What to do: Every line in the entries where "Core" is found should be copied.
##### Extracted data
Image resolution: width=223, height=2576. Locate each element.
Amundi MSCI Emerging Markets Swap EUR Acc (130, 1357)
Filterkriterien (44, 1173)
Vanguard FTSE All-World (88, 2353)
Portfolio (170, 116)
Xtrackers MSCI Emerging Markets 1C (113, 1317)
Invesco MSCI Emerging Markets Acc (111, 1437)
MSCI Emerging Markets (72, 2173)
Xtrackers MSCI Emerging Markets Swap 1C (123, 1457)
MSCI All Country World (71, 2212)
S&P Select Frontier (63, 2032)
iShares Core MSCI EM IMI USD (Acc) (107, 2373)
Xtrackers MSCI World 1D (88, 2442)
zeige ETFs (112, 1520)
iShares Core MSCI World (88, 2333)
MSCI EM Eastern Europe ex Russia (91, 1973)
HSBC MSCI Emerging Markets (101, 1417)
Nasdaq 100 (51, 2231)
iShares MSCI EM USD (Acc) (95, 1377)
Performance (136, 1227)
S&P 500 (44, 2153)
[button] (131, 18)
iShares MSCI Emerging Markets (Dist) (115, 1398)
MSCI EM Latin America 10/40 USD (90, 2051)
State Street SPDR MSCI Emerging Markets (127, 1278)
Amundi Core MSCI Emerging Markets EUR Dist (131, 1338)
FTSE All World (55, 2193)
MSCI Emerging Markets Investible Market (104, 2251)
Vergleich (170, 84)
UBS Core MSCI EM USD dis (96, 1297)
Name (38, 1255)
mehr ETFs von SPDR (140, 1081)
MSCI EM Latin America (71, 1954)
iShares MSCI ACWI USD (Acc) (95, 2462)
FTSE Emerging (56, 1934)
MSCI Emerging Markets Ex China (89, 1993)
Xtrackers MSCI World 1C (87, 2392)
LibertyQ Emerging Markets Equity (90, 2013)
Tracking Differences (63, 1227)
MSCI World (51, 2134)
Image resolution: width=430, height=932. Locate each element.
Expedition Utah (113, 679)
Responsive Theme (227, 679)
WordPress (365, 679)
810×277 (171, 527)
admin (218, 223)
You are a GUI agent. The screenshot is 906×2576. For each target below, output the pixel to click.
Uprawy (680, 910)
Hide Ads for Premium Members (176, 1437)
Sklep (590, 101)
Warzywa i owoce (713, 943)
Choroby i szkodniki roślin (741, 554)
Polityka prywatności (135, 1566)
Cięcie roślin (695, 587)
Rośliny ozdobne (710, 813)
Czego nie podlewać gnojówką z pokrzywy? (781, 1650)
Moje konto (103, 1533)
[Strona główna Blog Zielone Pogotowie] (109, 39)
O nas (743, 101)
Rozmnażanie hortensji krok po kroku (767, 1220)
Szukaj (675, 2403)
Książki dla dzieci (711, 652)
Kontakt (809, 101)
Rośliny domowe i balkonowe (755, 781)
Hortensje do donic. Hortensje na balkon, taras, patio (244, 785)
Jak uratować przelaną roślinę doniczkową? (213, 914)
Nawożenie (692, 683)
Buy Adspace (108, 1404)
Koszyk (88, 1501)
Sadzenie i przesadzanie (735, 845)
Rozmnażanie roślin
##########
Output for this exercise:
iShares Core MSCI EM IMI USD (Acc) (107, 2373)
iShares Core MSCI World (88, 2333)
Amundi Core MSCI Emerging Markets EUR Dist (131, 1338)
UBS Core MSCI EM USD dis (96, 1297)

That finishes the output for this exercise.